A continued look deeper into economic data shows severe weakness in the Canadian economy.

As reported by Stats Canada, 22,500 fewer people between the age of 15-24 were in the workforce in April than in March.

This drop explains the decline in the unemployment rate – which is calculated in such a foolish way that people giving up on finding work are no longer considered unemployed.

With young Canadians already facing a weak economy, it is a disturbing sign to see so many give up on finding work.

Job quality getting worse

The measure of job quality, full-time vs part-time jobs, also got worse.

From March to April, the number of full time jobs fell by 31,000. 34,000 part-time jobs were created, but that number doesn’t come close to making up for the combined loss of part-time jobs and people who gave up on finding work.

Weak wage growth

To make matters worse, wages are growing at the lowest level since Stats Can first started collecting wage data in 1997. Even in months where job growth appeared decent, wage growth has continued to be low.

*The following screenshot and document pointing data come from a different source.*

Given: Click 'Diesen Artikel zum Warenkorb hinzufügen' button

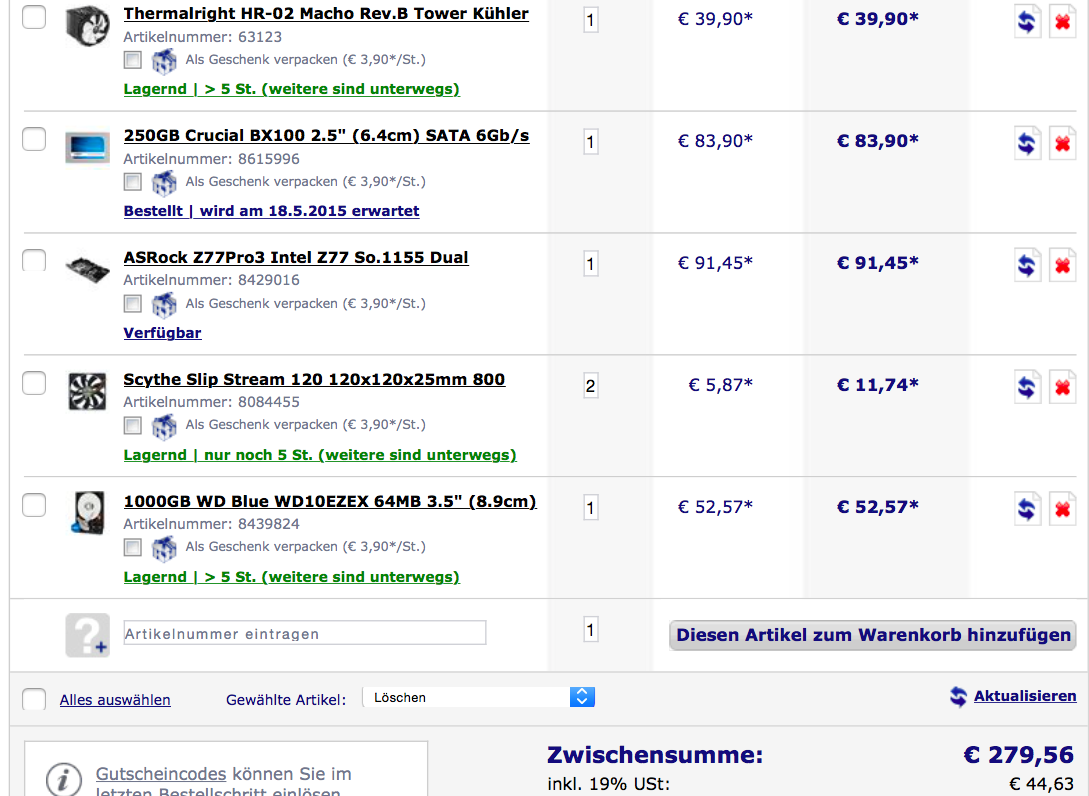Looking at the screenshot, I should click(x=873, y=635).
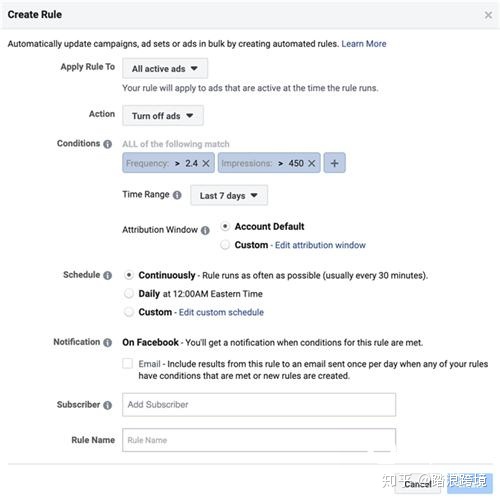Screen dimensions: 500x501
Task: Add a new condition with plus button
Action: [335, 163]
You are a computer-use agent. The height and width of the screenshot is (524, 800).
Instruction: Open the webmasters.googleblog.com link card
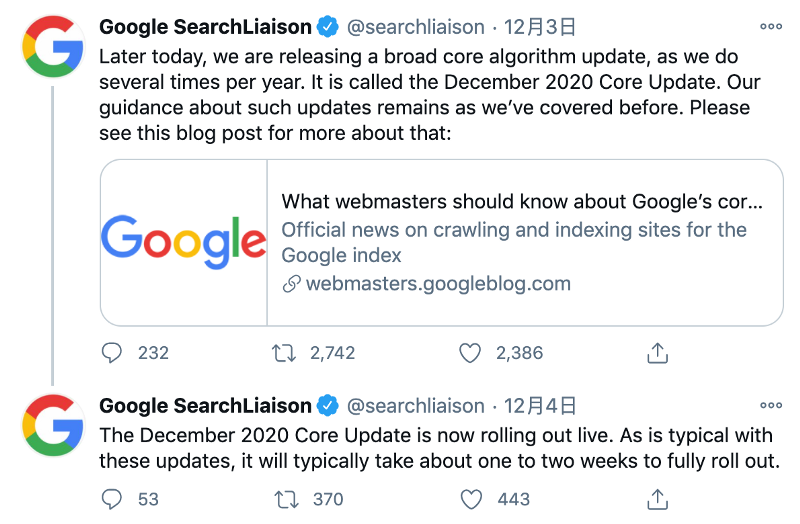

What we are seeing is an economy where secure jobs are becoming less and less available. While many people are finding new ways to work, (more contracts, entrepreneurship, piece-work), in many cases the wages in those jobs are not keeping up with the rising cost of living.

As a result, apart from a small elite that is getting richer, most Canadians are getting poorer in real terms.

And so long as our government keeps doubling-down on high-taxes, high spending, high debt, and high regulations, our economic prospects will remain low, and young Canadians will continue to struggle to find good jobs and start building wealth.